The model is a maze, a rectangular grid of one to sixteen deviously configured rooms. Each room is configured with zero to four doors that lead to neighboring rooms to the North, East, South, and West. A room may be occupied by zero or more players. Initially, a player occupies the room in the North-West corner of the maze and his health is 100%. Upon entering a room, a player's health is decremented by the room's deviously chosen penalty (note: penalties may be negative, too). When a player's health reaches zero, he dies and is removed from the maze. Each time a player unsuccessfully attempts to leave a room (for example, by moving North in a room that has no door leading to its Northern neighbor,) his health is again decremented by the room's penalty. One room in the maze contains a treasure. A player conquers the maze if he manages to enter the room containing the treasure without dying. In this case the player's score is his health plus the amount of treasure hidden in the room. The current highest score, together with the name of the player who achieved it, is stored as a maze attribute.

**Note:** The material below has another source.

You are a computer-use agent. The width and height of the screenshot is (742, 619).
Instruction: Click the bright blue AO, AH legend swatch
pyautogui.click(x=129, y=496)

Suggestions: Implement the maze as a map consisting of 1 to 16 rooms indexed by unique identification numbers. Mazes, rooms, and players are entities. How will you make them persistent? Database? Static variable? Context?

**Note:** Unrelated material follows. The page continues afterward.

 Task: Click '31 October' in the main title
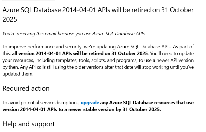pyautogui.click(x=177, y=10)
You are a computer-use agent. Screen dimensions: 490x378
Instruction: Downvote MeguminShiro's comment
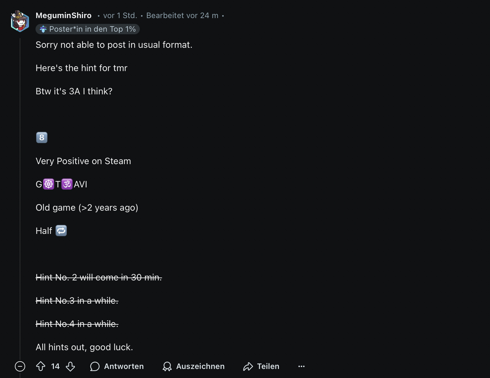(x=70, y=366)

The presentation tier of Maze Challenge employs the Service-to-Worker design pattern. A front controller receives from a player one of the following commands: N, E, W, S. The front controller uses either a cookie or a session object to determine where the player is currently located in the maze, moves the player to the specified neighboring room in the maze (if possible,) then updates the player's health. Finally, the front controller dispatches to a view that describes the room the player has just entered. The front controller accesses the maze through a DAO object.
An initial maze view is presented to players who do not currently occupy any room in the maze. This view describes the maze, the rules of the game, the current high score, and the player who achieved it. A form allows the user to specify his name and description.
A room view displays:
1. A
description of the room.
2. An indicator that displays the player's health.
3. A form that allows the player to submit a command to the front controller.
You may be creative in step 1, but at least you should print the room's description and penalty attributes.
A victory view displays a congratulatory message and the player's final score.